Rozwój „państwowych” profili w social mediach nałożył się na pandemię (albo stało się na odwrót?). Z mojego mieszkania, podczas lock-downu, odwiedzałem regularnie profile sądów. Nie tylko w ramach obowiązków, również z ciekawości. Czasami z rozbawieniem oglądałem, że jeden z sądów zamówił nowoczesny termometr, a inny ma skrzynkę maseczek dla obywateli. Sąd w Winnicy ma nowego prezesa, a drużyna sądu w Iwano-Frankowsku wystąpiła w piłkarskim turnieju.

Dostrzegałem w tym ręce młodych specjalistów. Dla nich nie było innej możliwości poinformowania społeczeństwa niż umieszczenie posta na profilu.

Atrakcyjne zdjęcie, tekst i przycisk „wyślij”. Tak właśnie pracowali. Generowali wielkie ilości treści. Sam zaczynałem się obawiać, czy ktokolwiek jest w stanie to przyswoić. Czy ktoś jest tym zainteresowany. Ale Oleg, Elena i Uliana wiedzieli, co robią.

Wojna w socialach

Ukraina i cały świat poznanych przeze mnie ludzi legł w gruzach 24 lutego 2022 r. Zaczęła się rosyjska agresja.
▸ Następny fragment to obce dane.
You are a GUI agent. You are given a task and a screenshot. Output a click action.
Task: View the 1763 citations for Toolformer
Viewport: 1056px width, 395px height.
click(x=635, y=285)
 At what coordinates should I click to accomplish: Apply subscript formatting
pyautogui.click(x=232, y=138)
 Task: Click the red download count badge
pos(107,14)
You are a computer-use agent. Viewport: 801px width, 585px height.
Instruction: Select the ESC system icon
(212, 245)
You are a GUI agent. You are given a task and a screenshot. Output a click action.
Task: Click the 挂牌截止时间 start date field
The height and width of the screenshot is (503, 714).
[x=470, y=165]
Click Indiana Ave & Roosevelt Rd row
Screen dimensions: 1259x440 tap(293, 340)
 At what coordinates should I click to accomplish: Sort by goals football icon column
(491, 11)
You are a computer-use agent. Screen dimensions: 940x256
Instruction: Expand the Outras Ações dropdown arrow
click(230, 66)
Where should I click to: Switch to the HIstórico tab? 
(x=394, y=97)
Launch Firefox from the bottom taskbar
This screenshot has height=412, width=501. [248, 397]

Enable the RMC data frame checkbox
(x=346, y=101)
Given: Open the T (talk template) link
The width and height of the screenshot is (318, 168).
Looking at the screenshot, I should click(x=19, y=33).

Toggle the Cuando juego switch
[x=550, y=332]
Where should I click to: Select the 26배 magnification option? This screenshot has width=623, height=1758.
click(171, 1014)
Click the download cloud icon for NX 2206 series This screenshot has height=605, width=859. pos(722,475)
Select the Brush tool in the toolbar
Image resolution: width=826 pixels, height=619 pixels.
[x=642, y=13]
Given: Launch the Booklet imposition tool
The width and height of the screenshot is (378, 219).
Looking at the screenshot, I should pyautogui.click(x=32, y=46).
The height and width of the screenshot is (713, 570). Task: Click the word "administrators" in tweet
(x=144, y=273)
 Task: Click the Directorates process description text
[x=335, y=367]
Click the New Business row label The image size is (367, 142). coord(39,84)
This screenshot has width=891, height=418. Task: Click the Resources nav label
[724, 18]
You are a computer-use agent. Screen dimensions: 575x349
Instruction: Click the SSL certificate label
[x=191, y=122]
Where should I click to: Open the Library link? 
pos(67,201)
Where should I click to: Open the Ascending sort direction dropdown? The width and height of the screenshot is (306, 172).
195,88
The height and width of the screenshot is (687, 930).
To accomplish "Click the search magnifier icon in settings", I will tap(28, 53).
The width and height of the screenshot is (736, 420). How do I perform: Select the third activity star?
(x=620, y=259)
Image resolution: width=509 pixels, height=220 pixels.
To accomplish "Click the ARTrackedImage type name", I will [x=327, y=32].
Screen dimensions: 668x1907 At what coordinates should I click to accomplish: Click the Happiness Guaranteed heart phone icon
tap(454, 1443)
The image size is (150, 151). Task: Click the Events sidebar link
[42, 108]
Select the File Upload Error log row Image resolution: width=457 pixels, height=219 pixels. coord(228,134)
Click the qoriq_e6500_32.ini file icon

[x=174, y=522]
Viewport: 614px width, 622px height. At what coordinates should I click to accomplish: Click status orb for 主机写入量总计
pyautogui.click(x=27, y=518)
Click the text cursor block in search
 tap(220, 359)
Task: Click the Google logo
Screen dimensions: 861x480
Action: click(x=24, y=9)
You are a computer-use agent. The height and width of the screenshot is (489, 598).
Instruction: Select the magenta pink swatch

„Brakuje nam języka, brakuje punktów widzenia, metafor, mitów i nowych baśni” – powiedziała w swoim noblowskim przemówieniu Olga Tokarczuk. Mówiła o sposobie opowiadania świata, zwłaszcza teraźniejszości, i o tym, jak potrzebna jest nowa narracja.

W całym koszmarze wojny wyobrażam sobie niektórych moich ukraińskich przyjaciół, jak pracowicie przygotowują kolejny post, mem czy infografikę. Z tych materiałów świat dowiaduje się o wojnie, o ukraińskim bohaterstwie i rosyjskich zbrodniach. Właśnie z Twittera czy Instagrama.

Nie wiem, czy robią to w schronach, piwnicach i czy budynki z ich biurami nadal stoją. Ilekroć widzę w internecie jakąś atrakcyjną treść, przykuwający uwagę materiał, mam jeszcze w sobie nadzieję. Wiem, że mieli rację. Znaleźli nową narrację, mieli zapał i narzędzia do jej stworzenia.

Jestem z nich dumny. Tę wojnę Ukraina wciąż wygrywa.